====== Supplied text ======

We review the district court’s decision that the government’s position was substantially justified for abuse of discretion. Pirus v. Bowen, 869 F.2d 536, 539-40 (9th Cir.1989). The district court abuses its discretion when its “decision is based on an *1261erroneous conclusion of law or when the record contains no evidence on which [it] rationally could have based that decision.” Kali v. Bowen, 854 F.2d 329, 331 (9th Cir. 1988) (quoting Petition of Hill, 775 F.2d 1037, 1040 (9th Cir.1985)). To deny fees to petitioner, the prevailing party, the district court must find that the government has sustained its burden to show that its conduct was substantially justified, Hill at 1042, at each stage of the proceedings. Kali at 332.
We cannot say that based on this record the district court abused its discretion. On appeal from the Secretary’s original determination, the district court had ruled that that determination was supported by substantial evidence; the appeal concerned only the applicability of the severe impairment regulation. Although there was evidence of mental impairment, one of Williams’s physicians, Dr. Baron, found that Williams’s flattened affect was not grossly out of the range of normality and diagnosed her schizophrenic reaction as in remission, noting that Williams had been symptom-free for the past three years due to medication. Given the Supreme Court’s reversal of the Ninth Circuit’s decision remanding the first time, the district court cannot be said to have abused its discretion in concluding that the remand is not a basis for awarding fees.

====== The data ======

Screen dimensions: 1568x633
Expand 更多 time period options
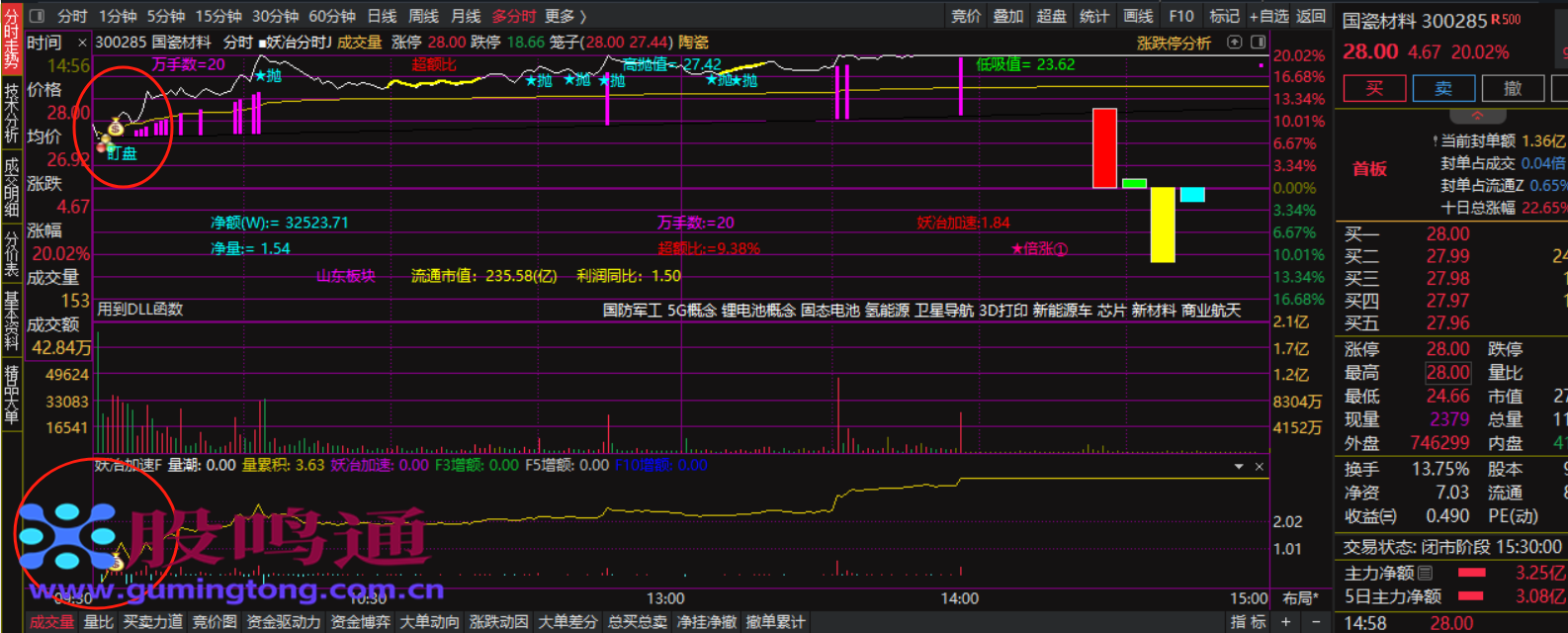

======
====== The data ======

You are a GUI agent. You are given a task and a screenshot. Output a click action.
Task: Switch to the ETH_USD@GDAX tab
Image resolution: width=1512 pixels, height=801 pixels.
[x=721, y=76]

======
====== The data ======

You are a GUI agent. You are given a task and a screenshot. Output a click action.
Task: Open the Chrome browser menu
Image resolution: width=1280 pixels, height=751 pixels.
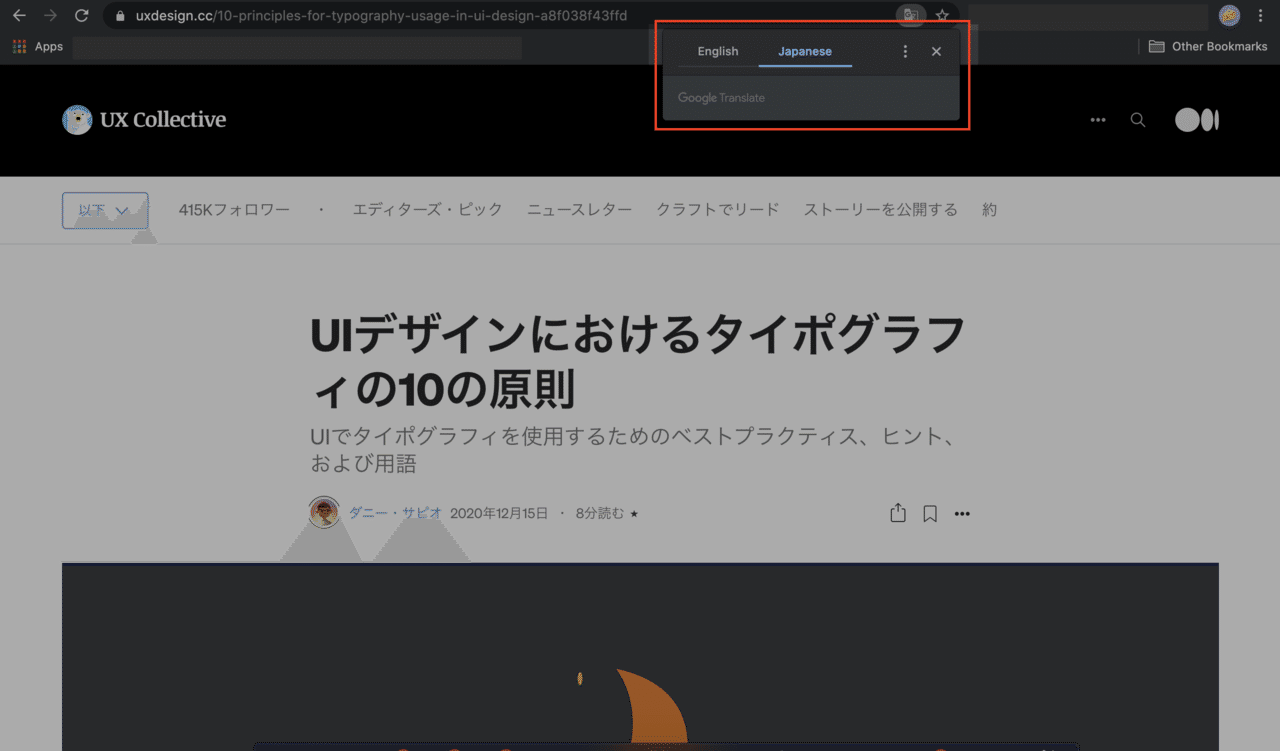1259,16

======

Assignment: Carry on the court opinion on the fee award from the point where it stops. The items were taken from a different source than the text.

Written answer:
When Williams appealed the Secretary’s second determination, made after the Ninth Circuit remand, the case was again remanded by the district court, but for failure properly to weigh conflicting evidence and make credibility findings. As before, some evidence supported the Secretary’s position. While there was clear evidence of a serious mental condition in the past, and the psychiatric evidence showed a serious mental impairment, the evidence was conflicting with respect to its current impact on Williams’s inability to work. In light of this record, we cannot say that the district court abused its discretion in finding that the Secretary was substantially justified: Williams’s psychiatric evidence, even though not challenged, was somewhat ambiguous; the focus of the proceedings was not entirely on mental condition, rather it was also on physical disabilities as to which the medical testimony was not dis-positive. At the last supplemental hearing, additional testimony was taken and the claimant submitted additional evidence. More lenient mental impairment criteria which became effective October 9, 1984 changed the Secretary’s evaluation of Williams’s principal impairment, chronic schizophrenia.2 We are satisfied that the district court reviewed the Government’s conduct at each stage of the administrative and court proceedings and that it did not abuse its discretion in finding that the Government sustained its burden to show that its conduct was reasonable at each stage of the proceedings.
AFFIRMED.

. This court’s decision in Yuckert was subsequently reversed by the Supreme Court. Bowen v. Yuckert, 482 U.S. 137, 107 S.Ct. 2287, 96 L.Ed.2d 119 (1987).

. See Pagan v. Bowen, 862 F.2d 340, 342-43 (D.C.Cir.1988).